The incident, which occurred last Wednesday, came on the heels of a new study which reported that hundreds of Christian and Hindu women in Pakistan are forced to convert to Islam every year.
The 22-year-old named Haroon began a new job as a cleaner at a bank in Lahore just days before his death, according to the reports. That’s where he began working with a Muslim security guard identified as Umer Farooq.
“Farooq mocked Haroon’s Christian faith on a daily basis” and tried to convince him to embrace Islam, Pakistan Christian Post reported.
The British advocacy group the Center for Legal Aid and Settlement (CLAAS), which monitors persecution of Christians in Pakistan, said in a statement that Farooq had promised Haroon a life of luxury and marriage to a wealthy Muslim woman if only he would convert. According to various reports, Haroon refused.
When Haroon went to work on April 16, the conversation over faith again resumed, CLAAS said.
Again hearing his colleague refused to convert away from Christianity, Farooq reportedly then shot Haroon in the head. Christian Today reported that Farooq later said Haroon had tried to kill himself.

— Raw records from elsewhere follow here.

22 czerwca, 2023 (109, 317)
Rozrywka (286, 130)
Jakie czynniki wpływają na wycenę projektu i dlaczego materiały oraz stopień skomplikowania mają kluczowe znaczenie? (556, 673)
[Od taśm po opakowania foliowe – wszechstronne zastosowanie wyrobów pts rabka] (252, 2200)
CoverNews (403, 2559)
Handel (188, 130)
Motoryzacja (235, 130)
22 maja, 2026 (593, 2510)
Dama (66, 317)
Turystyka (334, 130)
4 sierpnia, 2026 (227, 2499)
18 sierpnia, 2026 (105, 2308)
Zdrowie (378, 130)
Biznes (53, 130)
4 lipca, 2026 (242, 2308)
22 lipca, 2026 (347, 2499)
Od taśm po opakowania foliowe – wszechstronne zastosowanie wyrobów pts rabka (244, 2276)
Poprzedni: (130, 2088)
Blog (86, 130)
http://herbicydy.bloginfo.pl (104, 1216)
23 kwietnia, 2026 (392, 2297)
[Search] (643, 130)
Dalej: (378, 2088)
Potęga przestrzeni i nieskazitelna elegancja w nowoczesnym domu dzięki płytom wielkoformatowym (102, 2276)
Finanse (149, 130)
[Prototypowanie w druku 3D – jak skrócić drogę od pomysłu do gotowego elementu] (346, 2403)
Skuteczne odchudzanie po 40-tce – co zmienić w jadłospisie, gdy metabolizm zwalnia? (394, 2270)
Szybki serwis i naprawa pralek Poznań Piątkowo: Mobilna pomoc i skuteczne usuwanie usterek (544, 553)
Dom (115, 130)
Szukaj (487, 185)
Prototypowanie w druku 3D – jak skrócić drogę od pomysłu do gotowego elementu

The Religious Freedom Coalition reported the security guard had also told police his co-worker – the father of two young children – had “looked depressed.”
But Haider Masih, father of the deceased, was quoted by the Religious Freedom Coalition saying his son “was a lively young man” who had shown no signs of depression.
The British monitoring group CLAAS said that while police took the guard into custody, they did not file the documentation known as a First Information Report necessary to proceed with a criminal case in Pakistan.
The local Christian community later protested at the police station, after which the paperwork was reportedly filed. The case is currently under investigation with the suspect still in police custody.
Nasir Saeed, director of CLAAS-UK, said, “Justice must be seen to be done and Farooq must be charged with murder, and punished for killing Haroon, just because he refused to forsake his faith and bow to the pressure being placed on him.”
Earlier this month, a report issued by the Pakistani human rights group the Movement for Solidarity and Peace estimated that about 1,000 Christian and Hindu girls and women between the ages of 12 and 25 in Pakistan each year are forced to convert away from their faiths and marry Muslim men.
Christian Today called the study “extremely alarming,” because Christians – who make up less than 5% of the population – are such a small minority in the majority Muslim country.
Earlier this month, a Pakistani Christian couple was sentenced to death after being accused of sending a text message to a local Muslim leader insulting the prophet Mohammed. The couple has denied the charges and says they will appeal.